Сотни женщин, стариков, священников, монахов и монахинь бежали и укрылись в соборе Святой Софии, веря, что в грозный час Господь не оставит, их. Все врата храма были затворены. Истовые молитвы о спасении повсеместно возносились тогда в храме. Через полчаса после того, как затворили врата, молящиеся услышали гулкие удары секир и треск выламываемых досок. Еще через четверть часа османы ворвались в Святую Софию…

Чудовищные сцены надругательства и разграбления величайшей святыни христианства донес до нас греческий историк Дука, слышавший о тех событиях от выживших очевидцев:

«О несчастные ромеи! О жалкие: храм, который вчера и позавчера вы называли вертепом и жертвенником еретиков и внутрь которого ни один человек из вас не входил, чтобы не оскверниться, потому что внутри его священнодействовали лобызающие церковную унию, – теперь, по причине проявившегося гнева Божия, вы ищете в нем спасительное избавление…

Турки, разбегаясь во все стороны, убивая и беря в плен, пришли, наконец, к храму… и, увидев, что ворота заперты, не мешкая рассекли их топорами. Когда же они, вооруженные мечами, ворвались внутрь и увидели бесчисленную толпу, каждый стал вязать своего пленника…»

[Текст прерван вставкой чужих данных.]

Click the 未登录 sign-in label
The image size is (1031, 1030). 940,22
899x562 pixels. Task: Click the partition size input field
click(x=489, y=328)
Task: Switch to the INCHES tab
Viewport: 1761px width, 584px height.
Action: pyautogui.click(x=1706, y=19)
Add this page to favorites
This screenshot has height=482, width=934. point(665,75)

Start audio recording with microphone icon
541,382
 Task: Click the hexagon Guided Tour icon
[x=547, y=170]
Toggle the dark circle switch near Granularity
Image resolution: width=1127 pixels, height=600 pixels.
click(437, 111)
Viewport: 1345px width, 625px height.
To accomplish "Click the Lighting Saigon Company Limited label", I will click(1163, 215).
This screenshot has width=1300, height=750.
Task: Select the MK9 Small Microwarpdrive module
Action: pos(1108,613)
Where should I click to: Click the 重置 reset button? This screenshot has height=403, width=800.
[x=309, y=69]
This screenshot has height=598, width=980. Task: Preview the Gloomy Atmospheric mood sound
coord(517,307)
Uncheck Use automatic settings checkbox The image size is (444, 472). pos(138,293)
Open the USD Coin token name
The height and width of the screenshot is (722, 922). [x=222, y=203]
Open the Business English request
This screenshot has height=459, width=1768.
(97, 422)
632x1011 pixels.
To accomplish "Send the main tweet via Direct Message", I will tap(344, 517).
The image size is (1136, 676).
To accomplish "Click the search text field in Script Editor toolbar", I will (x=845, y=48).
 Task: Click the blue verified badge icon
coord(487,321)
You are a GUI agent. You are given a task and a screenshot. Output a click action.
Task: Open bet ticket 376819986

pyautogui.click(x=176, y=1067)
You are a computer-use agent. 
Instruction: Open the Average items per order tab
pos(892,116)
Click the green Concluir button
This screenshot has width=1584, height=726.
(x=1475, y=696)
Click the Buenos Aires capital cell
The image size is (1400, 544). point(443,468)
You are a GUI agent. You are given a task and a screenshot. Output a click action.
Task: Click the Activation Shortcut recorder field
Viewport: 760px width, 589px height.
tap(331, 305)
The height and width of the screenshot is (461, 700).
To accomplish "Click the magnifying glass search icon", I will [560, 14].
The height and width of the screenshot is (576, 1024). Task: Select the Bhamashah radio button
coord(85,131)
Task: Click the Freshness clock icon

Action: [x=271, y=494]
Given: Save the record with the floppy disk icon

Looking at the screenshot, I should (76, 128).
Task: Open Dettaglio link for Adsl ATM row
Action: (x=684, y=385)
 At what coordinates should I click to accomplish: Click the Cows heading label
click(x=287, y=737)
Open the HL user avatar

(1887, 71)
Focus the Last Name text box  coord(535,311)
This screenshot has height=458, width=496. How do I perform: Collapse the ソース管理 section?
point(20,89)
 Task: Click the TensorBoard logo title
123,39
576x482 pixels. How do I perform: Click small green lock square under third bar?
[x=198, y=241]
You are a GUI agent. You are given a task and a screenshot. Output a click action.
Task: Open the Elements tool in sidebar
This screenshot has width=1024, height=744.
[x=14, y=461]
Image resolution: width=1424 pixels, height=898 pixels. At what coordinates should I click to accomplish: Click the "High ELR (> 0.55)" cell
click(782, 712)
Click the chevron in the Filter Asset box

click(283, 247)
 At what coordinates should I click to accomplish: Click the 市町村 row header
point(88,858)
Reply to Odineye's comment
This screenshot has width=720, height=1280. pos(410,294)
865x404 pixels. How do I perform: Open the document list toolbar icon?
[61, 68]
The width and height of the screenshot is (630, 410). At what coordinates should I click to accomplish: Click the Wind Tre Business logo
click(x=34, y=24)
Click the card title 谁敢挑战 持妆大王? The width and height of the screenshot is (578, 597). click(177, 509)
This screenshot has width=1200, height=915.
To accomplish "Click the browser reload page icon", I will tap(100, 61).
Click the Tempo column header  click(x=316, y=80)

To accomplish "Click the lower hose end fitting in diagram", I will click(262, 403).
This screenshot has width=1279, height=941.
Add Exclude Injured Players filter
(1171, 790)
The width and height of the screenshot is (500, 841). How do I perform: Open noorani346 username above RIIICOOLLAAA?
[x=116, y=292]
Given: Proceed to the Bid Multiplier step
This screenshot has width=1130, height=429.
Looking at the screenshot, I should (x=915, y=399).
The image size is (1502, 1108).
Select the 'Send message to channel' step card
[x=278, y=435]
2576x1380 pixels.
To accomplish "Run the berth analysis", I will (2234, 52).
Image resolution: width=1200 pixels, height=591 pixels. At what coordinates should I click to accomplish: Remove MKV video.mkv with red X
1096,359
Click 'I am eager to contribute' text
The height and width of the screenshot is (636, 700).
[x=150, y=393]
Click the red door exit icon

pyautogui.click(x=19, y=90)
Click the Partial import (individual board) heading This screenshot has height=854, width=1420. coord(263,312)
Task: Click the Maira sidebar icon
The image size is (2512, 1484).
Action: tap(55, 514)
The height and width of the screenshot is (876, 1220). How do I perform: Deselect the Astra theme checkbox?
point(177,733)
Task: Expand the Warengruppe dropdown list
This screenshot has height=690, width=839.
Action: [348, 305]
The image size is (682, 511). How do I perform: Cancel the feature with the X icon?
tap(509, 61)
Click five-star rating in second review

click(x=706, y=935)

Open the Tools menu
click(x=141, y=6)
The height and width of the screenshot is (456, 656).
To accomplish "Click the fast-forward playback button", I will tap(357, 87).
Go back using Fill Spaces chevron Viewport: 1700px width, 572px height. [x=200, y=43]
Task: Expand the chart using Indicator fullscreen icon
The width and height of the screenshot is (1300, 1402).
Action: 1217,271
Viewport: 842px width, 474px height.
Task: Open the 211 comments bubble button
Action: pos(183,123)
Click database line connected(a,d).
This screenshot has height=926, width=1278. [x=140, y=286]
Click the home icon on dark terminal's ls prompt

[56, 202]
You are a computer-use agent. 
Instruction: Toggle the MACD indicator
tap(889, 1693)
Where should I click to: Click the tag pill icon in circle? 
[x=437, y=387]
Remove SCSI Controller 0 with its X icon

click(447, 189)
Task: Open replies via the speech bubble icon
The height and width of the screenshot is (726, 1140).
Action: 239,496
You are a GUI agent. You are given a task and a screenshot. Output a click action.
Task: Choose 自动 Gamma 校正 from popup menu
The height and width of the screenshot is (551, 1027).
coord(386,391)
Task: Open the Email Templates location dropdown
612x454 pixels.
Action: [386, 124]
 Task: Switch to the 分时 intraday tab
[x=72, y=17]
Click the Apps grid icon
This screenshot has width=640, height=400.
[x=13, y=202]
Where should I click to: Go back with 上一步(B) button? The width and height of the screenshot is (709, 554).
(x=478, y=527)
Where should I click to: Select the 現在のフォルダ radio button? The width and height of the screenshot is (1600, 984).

Дука писал, что люди, молясь, ждали явления ангела с огненным мечом. Но турки безнаказанно избивали и связывали христиан…

«Ибо не было там возражающего и не предававшего себя, как овца. Кто расскажет о случившемся там? Кто расскажет о плаче и криках детей, о вопле и слезах матерей, о рыданиях отцов – кто расскажет? Турок отыскивает себе более приятную; вот один нашел себе красивую монахиню, но другой, более сильный, вырывая, уже вязал ее… Тогда рабыню вязали с госпожой, господина с невольником, архимандрита с привратником, нежных юношей с девами. Девы, которых не видело солнце, девы, которых родитель едва видел, влачились грабителями; а если они с силой отталкивали от себя, то их избивали. Ибо грабитель хотел отвести их скорее на место и, отдав в безопасности на сохранение, возвратиться и захватить и вторую жертву и третью… Насильничали грабители, эти мстители Божьи, и всех можно было видеть в один час связанными: мужчин – веревками, а женщин – их платками… В одну минуту разрубили святые иконы, похитив с них украшения, ожерелья и браслеты, а также одежды святой трапезы… Драгоценные и священные сосуды священного сосудохранилища, золотые и серебряные, в один момент все унесли, покинув храм пустынным и ограбленным и ничего не оставив», – писал Дука.

* * *

Георгий Сфрандзи не успел прорваться в храм. С горсткой отчаявшихся храбрецов он принял последний бой перед затворенными вратами Святой Софии. Императорский протовестиарий попытался, как смог, организовать отпор и защитить женщин и детей, укрывшихся в храме. На его глазах последние защитники Святой Софии пали под ударами сабель и ятаганов, закрывая собою молящихся. Сфрандзи был ранен в правое плечо и, зажав рану левой дланью, обливаясь кровью, выронил окровавленный меч. Понял, что сопротивление бесполезно, закрыл глаза и начал молиться. Его ударили по голове чем-то тяжелым, и он упал, теряя сознание…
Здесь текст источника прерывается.